On the playoff hole, Ryan didn’t repeat her mistake of clipping the trees on the right side of hole 18’s chute. She powered a drive up high on to the left side of the fairway. Tattar, throwing first, had sent a more conservative drive shorter, leaving her with the choice of laying up or trying to make the green, knowing that Ryan was in prime position. Tattar’s upshot was a little right but took a friendly kick off a tree to land just outside circle one at the mouth of the green entrance. Facing an eerily similar scenario to what Corey Ellis would face later in the day and throwing from a similar position, Ryan threw the forehand a touch wide left, but it banked off the wall and kicked to within a few feet of the basket. Tattar’s putt to force a playoff went so close to clearing the front of the rim that it seemed to wrap around the steel momentarily before falling back on to the wood chips. The Estonian world champ and nigh unbeatable player over the last two months gave a shrug and a smile as Ryan tapped in to join the crowd in a victory roar.

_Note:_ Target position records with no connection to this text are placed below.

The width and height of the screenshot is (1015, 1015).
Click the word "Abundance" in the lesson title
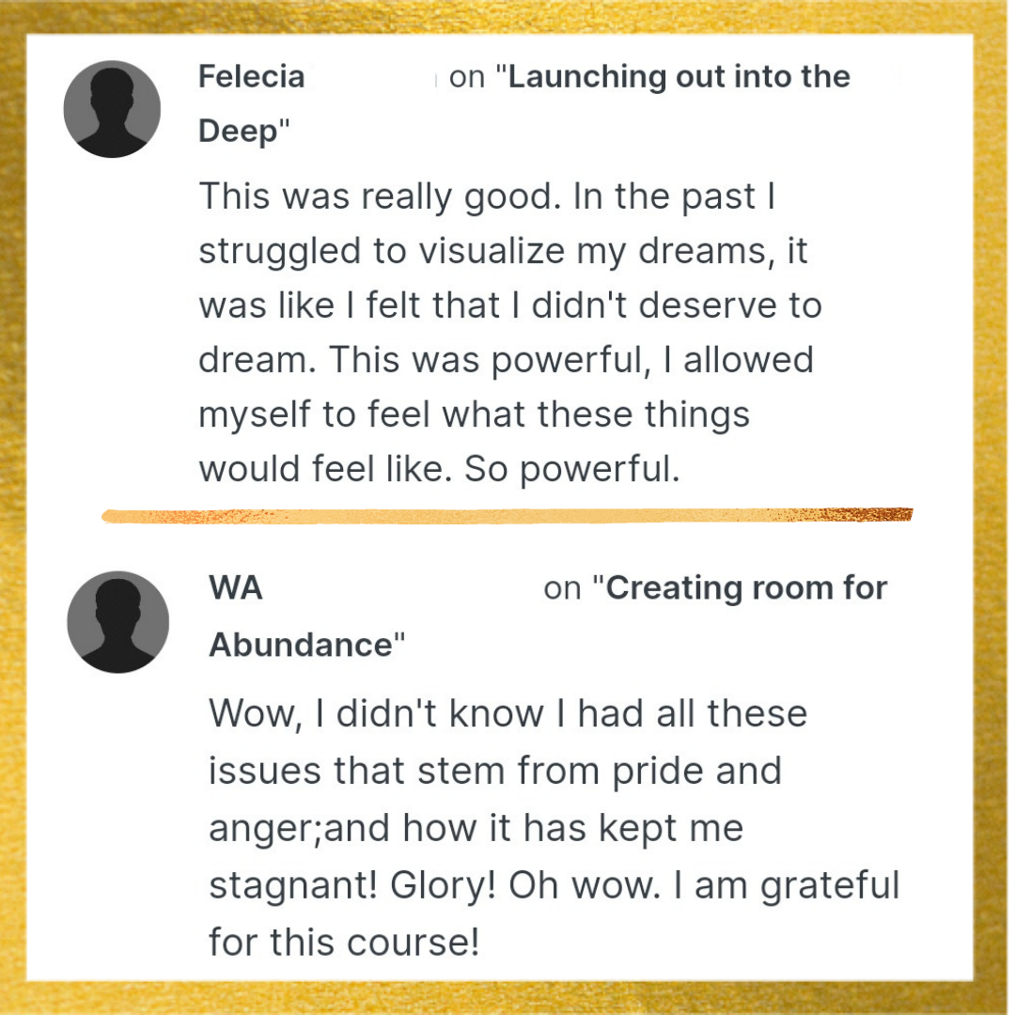[x=301, y=645]
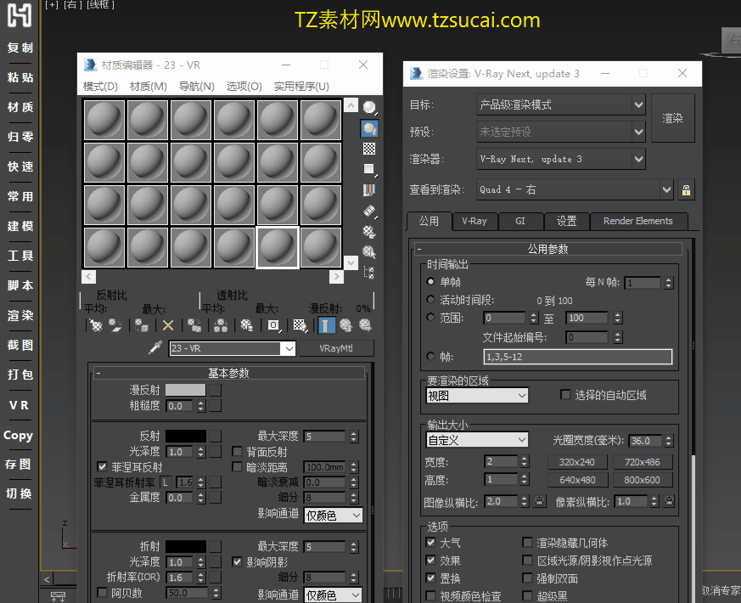
Task: Click the 渲染 render button
Action: [672, 118]
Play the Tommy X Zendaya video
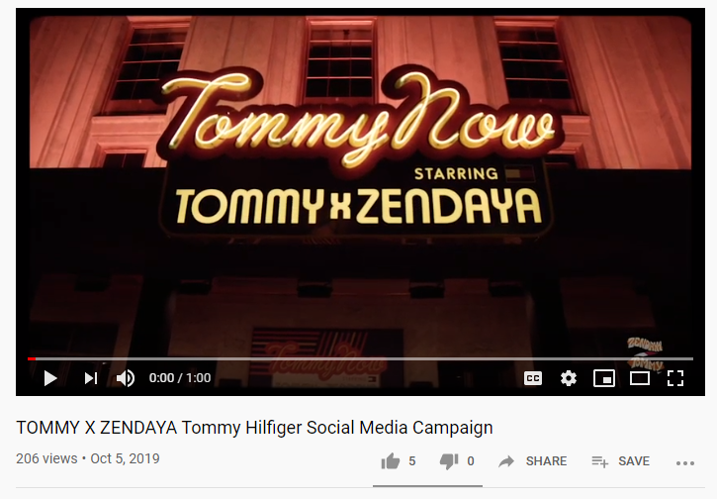This screenshot has height=499, width=717. tap(50, 378)
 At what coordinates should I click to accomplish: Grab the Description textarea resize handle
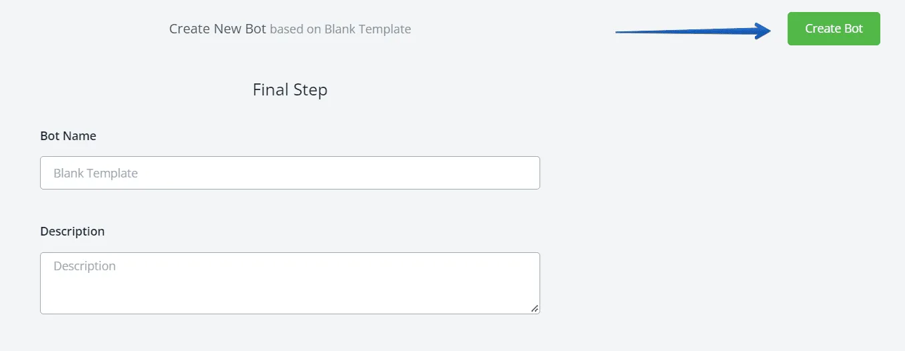pyautogui.click(x=535, y=309)
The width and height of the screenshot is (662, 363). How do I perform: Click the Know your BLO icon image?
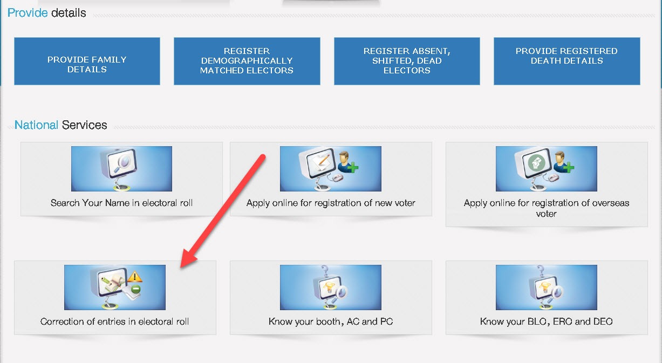pyautogui.click(x=546, y=287)
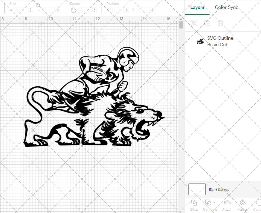This screenshot has width=261, height=213.
Task: Click the canvas vertical scrollbar up arrow
Action: 181,19
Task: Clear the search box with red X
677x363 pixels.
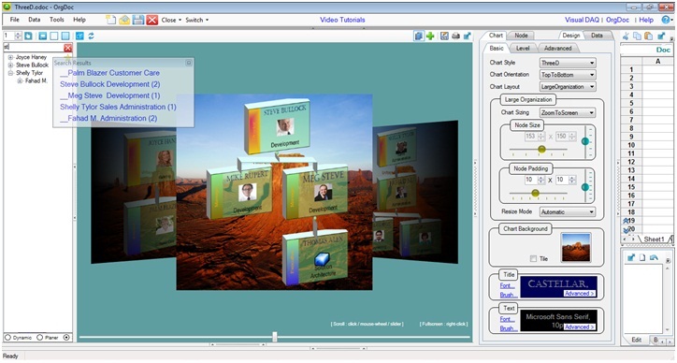Action: point(67,48)
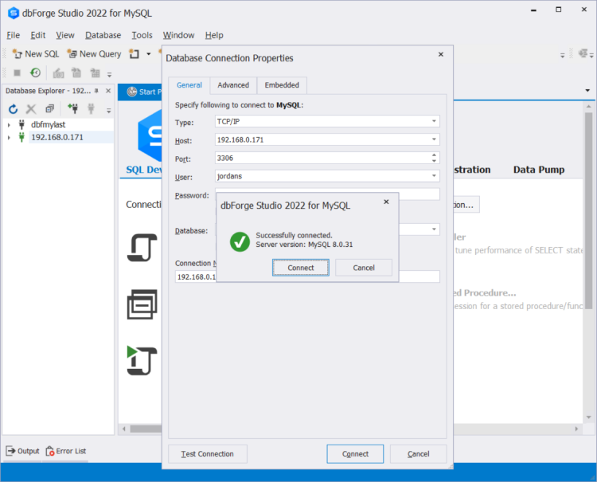This screenshot has width=597, height=482.
Task: Click the New SQL toolbar button
Action: [37, 54]
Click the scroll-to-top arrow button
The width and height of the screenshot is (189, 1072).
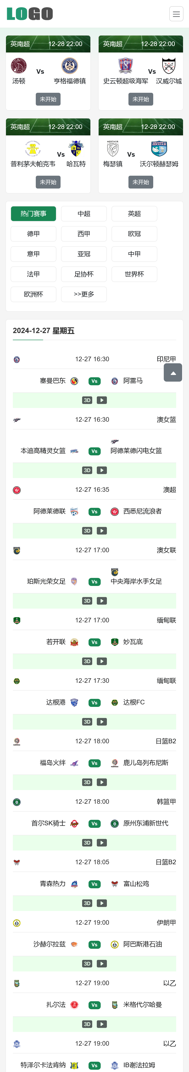173,372
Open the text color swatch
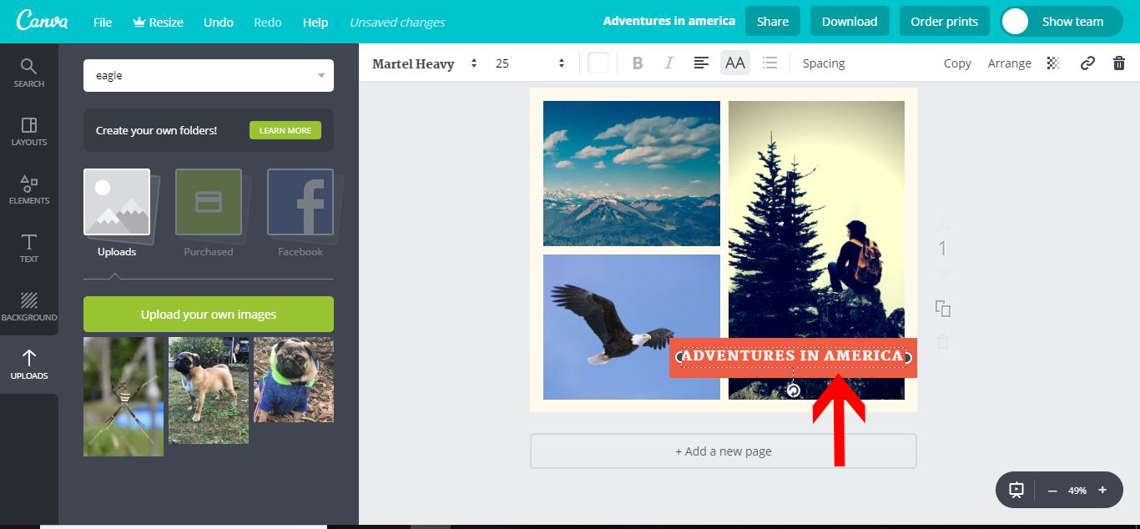 tap(598, 63)
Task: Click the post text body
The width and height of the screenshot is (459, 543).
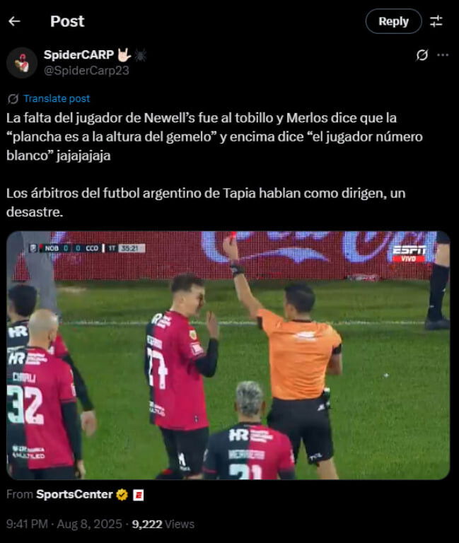Action: click(214, 165)
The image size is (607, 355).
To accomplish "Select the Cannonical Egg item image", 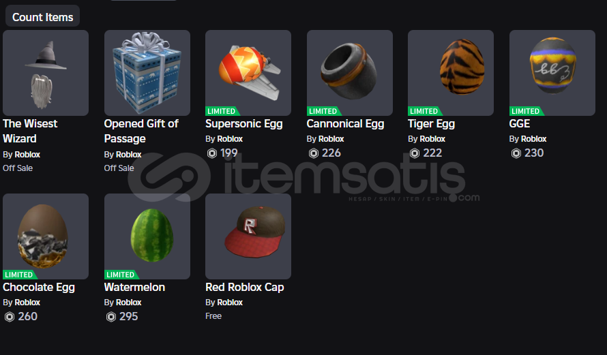I will click(350, 73).
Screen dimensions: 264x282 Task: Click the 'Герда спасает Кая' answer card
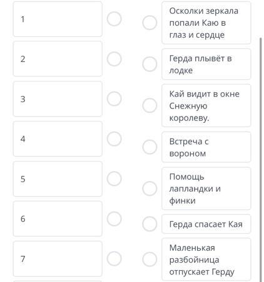point(206,224)
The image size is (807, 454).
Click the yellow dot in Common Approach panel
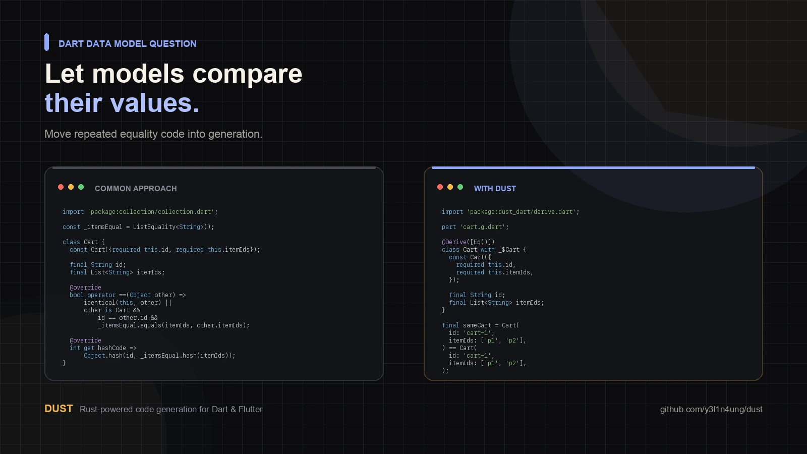coord(71,187)
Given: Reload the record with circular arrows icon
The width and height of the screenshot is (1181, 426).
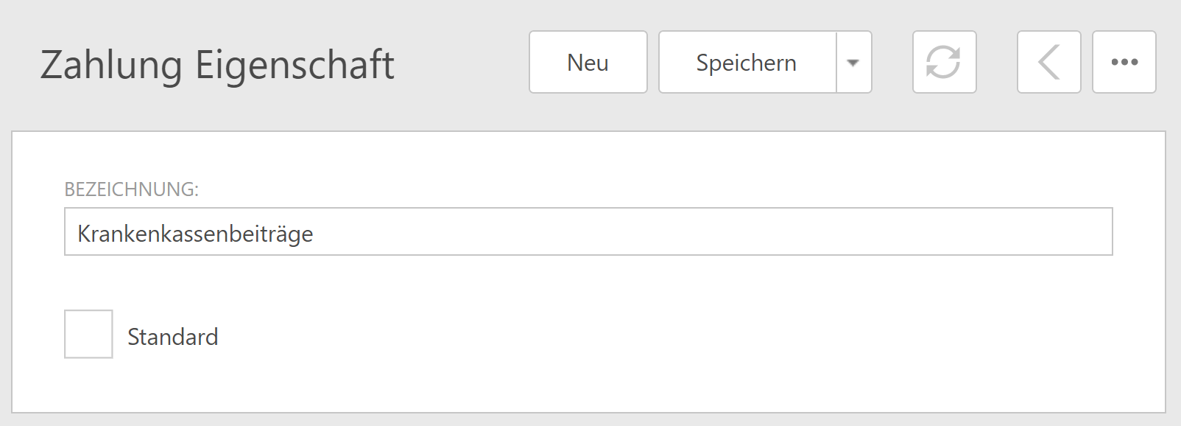Looking at the screenshot, I should 944,62.
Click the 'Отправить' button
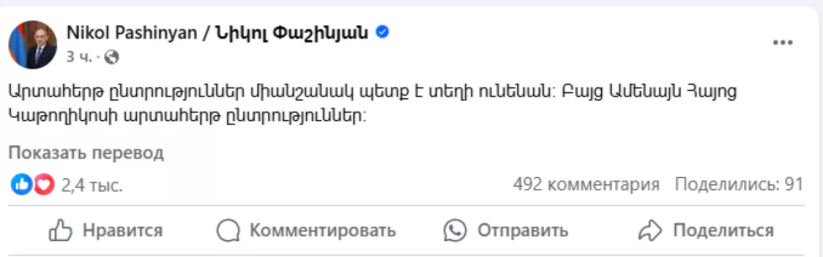 [506, 230]
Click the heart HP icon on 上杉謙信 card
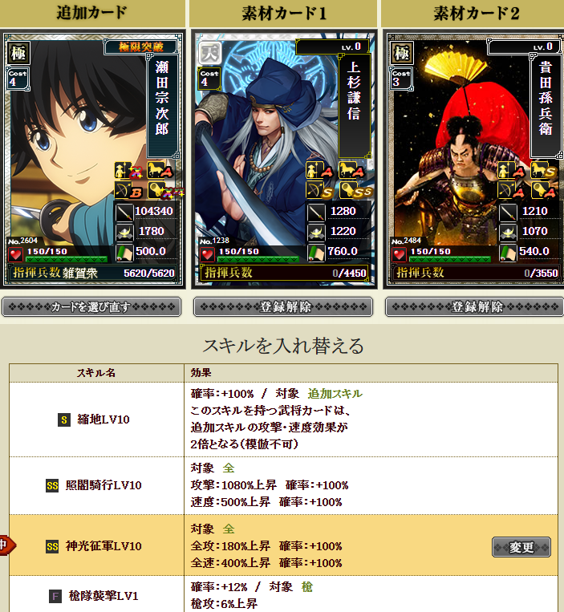 (207, 254)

“I feel incredible,” Ryan said. “I have a lot of friends and a lot of supporters around here, so it means a ton to me to win this one.” Of Tattar, she said, “I knew I just had to keep pace, keep pushing, stay with her and I managed to do it.“
It wasn’t quite the heroics of Simon Lizotte’s comeback, but Ryan nevertheless had to battle from 27th place after round one and threw seven under par for the final two rounds to claim a share of the lead. Both winners showed that in woods courses, you are never out of it if you persist.
Hometown Love
“It feels so unreal,” said Lizotte. “It just doesn’t make sense. At no point this weekend had I thought I had a chance to win. Maple Hill, the course gave me a lot of love the last two days. Great kicks here and there. I’ve been in that little hut behind us just shaking for the last twenty or thirty minutes. After the first round, I was seven back which on a course like this is not a huge thing but just the way my game was feeling and my performance last week in Vermont wasn’t that great either. It’s so weird — I’m either, like, playing for the win or playing for 30th place. Today, I was just cruising and feeling the vibes. On a course like this? I mean on round one I shot plus two and on round two I shot eight under, but my throws weren’t much better, I just got better breaks here and there. I really got the hometown love of the course.”
The Tour Champions
Kristin Tattar was rewarded for her dominant season with the FPO tour crown. But after all the drama, the big showdown between Paul McBeth and Ricky Wysocki for the DGPT points victory felt like a sideshow to the main event. Although thrilling in its own right – coming down to five points in favor of Wysocki, less than a throw over a whole season – those that are pushing for the season long tour standings to take on a greater significance in the eyes of the disc golf public are going against layers of mythology that places like Maple Hill have built up. It seems that winning majors and winning world championships have more significance for those that watch the pros play. This may change over time, but more prominence seems like something that would be hard to impose on the fans.
Now the show travels down I-95 to Charlotte, where this outstanding season of disc golf will no doubt give us more stories to tell.